Sabato sera la ragazza, una ventiseienne di Pigra, ha bevuto da una bottiglia da due litri acquistata una decina di giorni prima in un supermercato del Porlezzese. Le sono bastati un paio di sorsi per sentire distintamente il sapore di candeggina e bloccarsi, ma ormai una parte era stata ingerita. Prima di finire al pronto soccorso dell’ospedale Valduce di Como per accertarsi di non andare incontro a gravi conseguenze, ha fatto in tempo a notare che c’era un piccolo foro nella plastica, compatibile con un ago. L’intossicazione fortunatamente è stata minima, e la ragazza è stata subito dimessa, ma nel frattempo la Procura di Como ha disposto accertamenti d’urgenza per cercare di risalire al tragitto seguito da quella bottiglia prima di arrivare a casa della ventiseienne, ma anche per richiamare l’attenzione su quanto accaduto – anche da parte degli esercenti - anche se finora è stato l’unico caso segnalato. Ieri mattina i carabinieri di Porlezza sono intervenuti nei punti vendita della zona per fare verifiche sulle bottiglie, e in particolare in quello in cui era stato fatto l’acquisto, per acquisire eventuali riprese delle telecamere di sicurezza. Un tentativo dalle maglie larghissime perché, nella lunghissima filiera di imbottigliamento e vendita delle acque minerali, la contaminazione potrebbe essere avvenuta in qualunque momento. Tuttavia la bottiglia manomessa era stata acquistata almeno una decina di giorni prima, periodo durante il quale non si sono verificati casi analoghi. Qualunque sia stata l’origine di quella contaminazione, al momento sembra essere un caso isolato. 

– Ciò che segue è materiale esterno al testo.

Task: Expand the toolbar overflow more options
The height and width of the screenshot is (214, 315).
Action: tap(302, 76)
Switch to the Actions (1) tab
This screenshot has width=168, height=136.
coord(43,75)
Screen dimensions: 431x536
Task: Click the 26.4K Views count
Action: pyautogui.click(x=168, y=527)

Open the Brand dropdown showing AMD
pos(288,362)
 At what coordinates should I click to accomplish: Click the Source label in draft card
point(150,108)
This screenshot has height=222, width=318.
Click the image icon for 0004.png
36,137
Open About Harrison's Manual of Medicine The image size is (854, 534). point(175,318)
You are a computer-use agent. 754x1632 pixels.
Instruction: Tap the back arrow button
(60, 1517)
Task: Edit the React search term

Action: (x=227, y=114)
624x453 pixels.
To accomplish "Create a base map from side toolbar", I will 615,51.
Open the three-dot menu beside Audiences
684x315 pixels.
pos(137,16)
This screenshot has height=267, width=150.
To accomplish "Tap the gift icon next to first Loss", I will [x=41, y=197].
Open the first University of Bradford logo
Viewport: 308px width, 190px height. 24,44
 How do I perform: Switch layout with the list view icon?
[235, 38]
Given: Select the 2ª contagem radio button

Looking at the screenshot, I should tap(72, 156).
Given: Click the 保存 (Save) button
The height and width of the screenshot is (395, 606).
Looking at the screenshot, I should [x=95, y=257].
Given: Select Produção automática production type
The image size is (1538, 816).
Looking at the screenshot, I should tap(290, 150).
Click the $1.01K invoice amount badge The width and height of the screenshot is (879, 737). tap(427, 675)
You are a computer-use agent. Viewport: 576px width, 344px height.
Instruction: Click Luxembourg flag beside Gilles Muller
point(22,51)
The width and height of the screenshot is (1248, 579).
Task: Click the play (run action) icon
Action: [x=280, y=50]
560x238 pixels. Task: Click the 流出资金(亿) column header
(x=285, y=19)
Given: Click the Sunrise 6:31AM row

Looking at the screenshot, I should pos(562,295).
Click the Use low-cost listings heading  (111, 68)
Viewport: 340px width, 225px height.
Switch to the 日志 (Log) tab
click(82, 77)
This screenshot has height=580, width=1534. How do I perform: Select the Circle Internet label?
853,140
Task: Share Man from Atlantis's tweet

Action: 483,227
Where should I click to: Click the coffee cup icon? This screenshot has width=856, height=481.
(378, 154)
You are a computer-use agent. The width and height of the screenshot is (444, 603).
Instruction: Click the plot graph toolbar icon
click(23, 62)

Il ricordo è comunque tornato agli inizi degli anni Duemila quando l’Italia intera visse l’incubo della serie di sabotaggi di bottiglie di acqua minerale nei supermercati da nord a sud tanto da indurre a parlare di “banda Acquabomber“.  Dal Veneto, con il maggior numero di casi, 24, il fenomeno si estese in tutta Italia. In Lombardia fu colpita anche una studentessa lecchese che aveva bevuto da una bottglietta presa dal distributore automatico della scuola. Nel 2004 tre casi - tra cui una bimba di un anno - anche a Milano. Le modalità con cui i “sabotatori“ operavano erano uguali: sceglievano bottiglie di acqua minerale in vendita nei supermercati e praticavano un foro sul collo della bottiglia con una siringa da insulina, foro che rimaneva invisibile al consumtaore. Simili anche le sostanze utilizzate per avvelenare, dall’ammoniaca, alla candeggina al cloro ai detersivi. Altri casi si sono succeduti nel tempo, anche lo scorso anno è stata intossicata una coppia nel Casertano. Da qui il richiamo alla massima attenzione da parte delle forze dell’ordine a porre attenzione alle bottiglie acquistate e alla segnalazione tempestiva di casi analoghi a quello della giovane comasca.